Thanks to Cook, early Australian beer was based on recipes used in the making of English and Irish ale. However, it only took a few years before settlers began drawing on local plants and yeasts to create a beer with its own distinctive flavour.
By the late 1790s the governor of the colony began issuing licences for the sale of beer. Emancipist James Lara opened Australia’s first official pub, the Mason Arms, in Parramatta, New South Wales.
Today Cascade Brewery – which opened in South Hobart, Tasmania, in 1832 – is the country’s oldest working brewery, producing draught, pale ale, stout, lager and premium light under the Cascade label.
Owing to its relatively isolated location, Australia has traditionally produced its own beer, with AB InBev (VB, Carlton, Pure Blonde, Matilda Bay), Lion Nathan (James Squire, XXXX, Heineken, Corona) and Coopers dominating the market in more recent years.
Adelaide-based Coopers Brewers is Australia’s largest local beer producer, with Coopers Pale Ale and Coopers Sparkling Ale ranked among the more popular brews.
Beer-drinking trends have changed over the decades, with 2007 favourite “VB” Victoria Bitter ousted by Carlton Draught, Corona and XXXX Gold, as the top three brands enjoyed in 2016.
Beer-related trivia abounds in Australia. Did you know ...

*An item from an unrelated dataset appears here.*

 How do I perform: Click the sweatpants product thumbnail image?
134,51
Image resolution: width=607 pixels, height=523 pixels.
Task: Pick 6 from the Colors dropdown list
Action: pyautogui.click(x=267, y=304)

- In 1954, Bob Hawke officially entered the Guinness World Records for drinking 2.5 pints of beer in 11 seconds. He went on to become prime minister of Australia in 1983
- The average Australian drinks 83 litres of beer every year
- John Boston, the first beer brewer in Australia, used Indian corn and Cape gooseberry leaves in his concoction
As they have in many beer-loving nations, craft breweries have taken off in Australia, where more than 150 microbreweries create niche beer products to suit the palates of discerning beer drinkers.